On social media Tuesday, LGBT rights supporters protested the abrupt closure of these accounts by the Tencent-owned company. The deleted accounts were run by students across universities in China, including prestigious institutions such as Peking University and Tsinghua University in Beijing, and Fudan University in Shanghai.
“After receiving relevant complaints, all content has been blocked and the account has been put out of service,” the notice read, citing violation of a government regulation on the management of online public accounts.
WeChat did not immediately respond to a request for comment from CNN Business.
Cathy, a manager of one of the deleted LGBT group of a university in Beijing, said the six-year-old account had about 18,000 followers.
The 25-year-old — who requested to use a pseudonym fearing retribution from authorities — has seen discussions on sexuality become more guarded at her university over the last few years. In the past, her group could openly advocate for LGBT rights on campus and hold small seminars for sexual minorities to share their stories.
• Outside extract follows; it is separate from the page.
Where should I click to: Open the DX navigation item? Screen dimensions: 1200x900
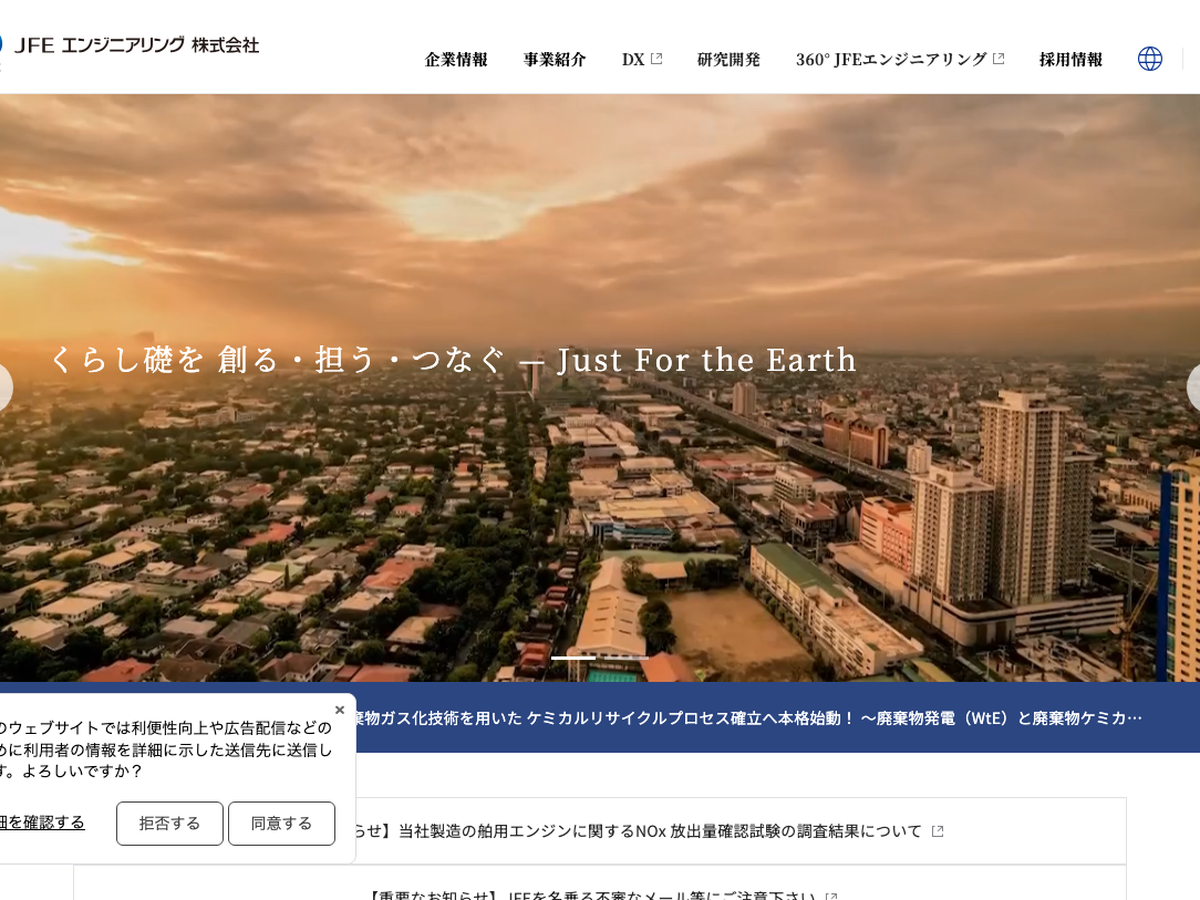633,60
Now, their offline activities are limited to private gatherings, such as sharing a meal or watching a movie together, she said.
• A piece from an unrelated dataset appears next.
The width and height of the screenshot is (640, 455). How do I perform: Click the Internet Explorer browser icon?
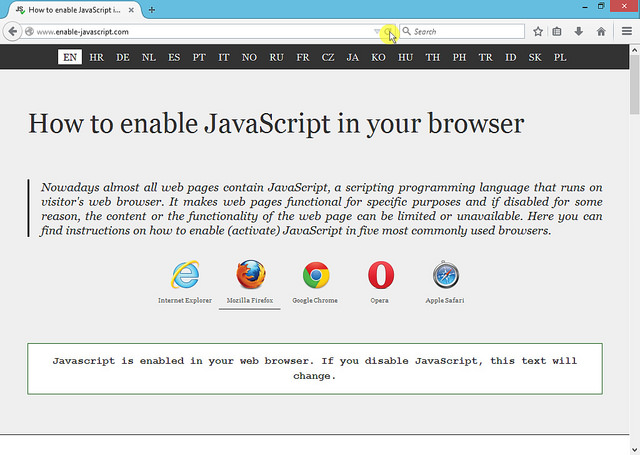point(185,275)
“In recent years, our goal is to simply survive, to continue to be able to serve LGBT students and provide them with warmth. We basically don’t engage in any radical advocating anymore,” added Cathy.
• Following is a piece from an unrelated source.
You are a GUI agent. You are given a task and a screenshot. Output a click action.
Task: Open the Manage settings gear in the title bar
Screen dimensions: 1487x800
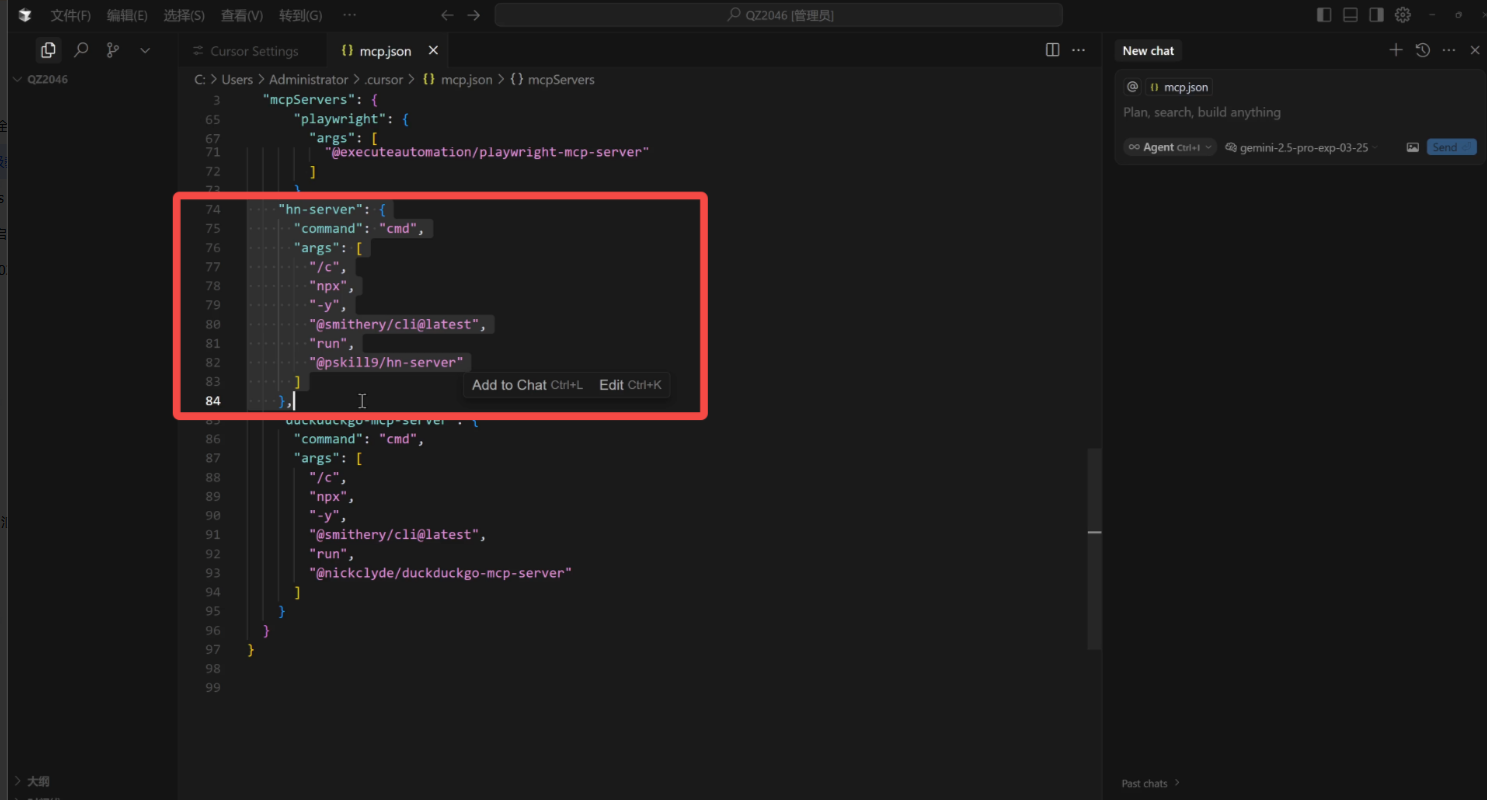point(1402,14)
The blocking of WeChat accounts triggered an outrage on Chinese social media.
But the move has been welcomed by online nationalists, some of whom claimed, without evidence, that these LGBT groups have been infiltrated by “foreign forces.”
Cathy, from the LGBT group in Beijing, called the claim “completely ridiculous.”
“Sexual minority groups have long existed in China, not because of any incitement from so-called foreign forces,” she said. “They do not understand [the LGBT community] at all, and have no intention to understand [us].”